The Academy Museum of Motion Pictures scored a win with Chicago film scholar and TCM “Silent Sunday Nights” host Jacqueline Stewart, who has been hired as its chief artistic and programming officer. Many top film programmers and executives sought this plum curatorial job, which will see Stewart lead strategy, planning, and programming for all Academy Museum exhibitions, screenings, symposia, publications, workshops, and K-12 programs.

She reports to Academy Museum director and president Bill Kramer. “We are bringing together the already fantastic work of our curatorial, programming, education, and publications teams that are creating powerful and diverse content and initiatives for the Academy Museum,” Kramer wrote in an email. “Jacqueline’s background as an educator, programmer, archivist, author, and scholar, along with her deep commitment to building strong community relations and showcasing diverse, inclusive, and accessible stories made her a perfect candidate for the position.”

Stewart already serves on the curatorial advisory committee for the museum’s upcoming exhibition “Regeneration: Black Cinema 1898–1971,” which explores the visual culture of Black cinema. Stewart will take a leave of absence from teaching American film history at the University of Chicago Department of Cinema and Media Studies (where she also runs the Arts + Public Life initiative) and move to Los Angeles to join the museum in January 2021.

“She is a scholar at the top of her field who always addresses herself both to the academy and to the public,” wrote Film Quarterly editor B. Ruby Rich in an email. “Her programs in Chicago have already become a national model. Jacqueline Stewart is exactly what the Academy Museum needs for 21st century curatorship and exhibition. This is a brilliant choice—not merely for ‘diversity,’ but because she is that rare scholar who thinks about the present as much as the past.”

Stewart makes a strong addition to the museum, which has faced a rocky trajectory toward its long-postponed launch, from construction delays to the pandemic. She’s not only respected in the classic film community, but is a charismatic personality and well-known film expert who can become the museum’s public face. She bridges the worlds of academic scholarship, archive preservation, and presentation, which are at the heart of any successful film museum. Bringing people in is key.

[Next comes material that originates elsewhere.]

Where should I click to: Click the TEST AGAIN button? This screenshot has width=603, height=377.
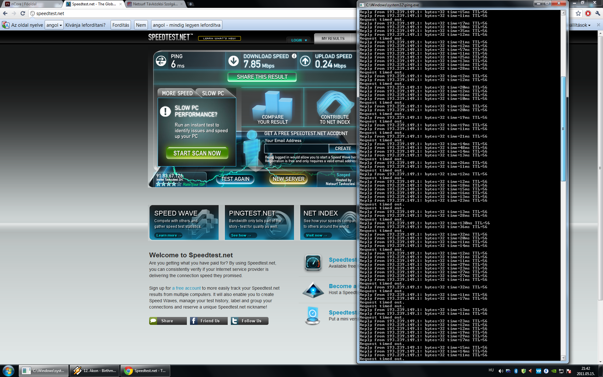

The author of “Migrating to the Movies: Cinema and Black Urban Modernity, a study of African Americans and silent cinema” is also the co-editor of “L.A. Rebellion: Creating a New Black Cinema,” which explored the first generation of film-school-trained Black filmmakers out of UCLA, including Charles Burnett, Julie Dash, and Haile Gerima. Stewart has written for Critical Inquiry, Film Quarterly, Film History, and The Moving Image. She has two upcoming books on directors William Greaves and Spencer Williams. Stewart also co-curated Kino Lorber’s “Pioneers of African American Cinema.”

Stewart has held faculty positions at the University of Chicago and Northwestern University. She earned her PhD in English from the University of Chicago and her BA in English from Stanford University.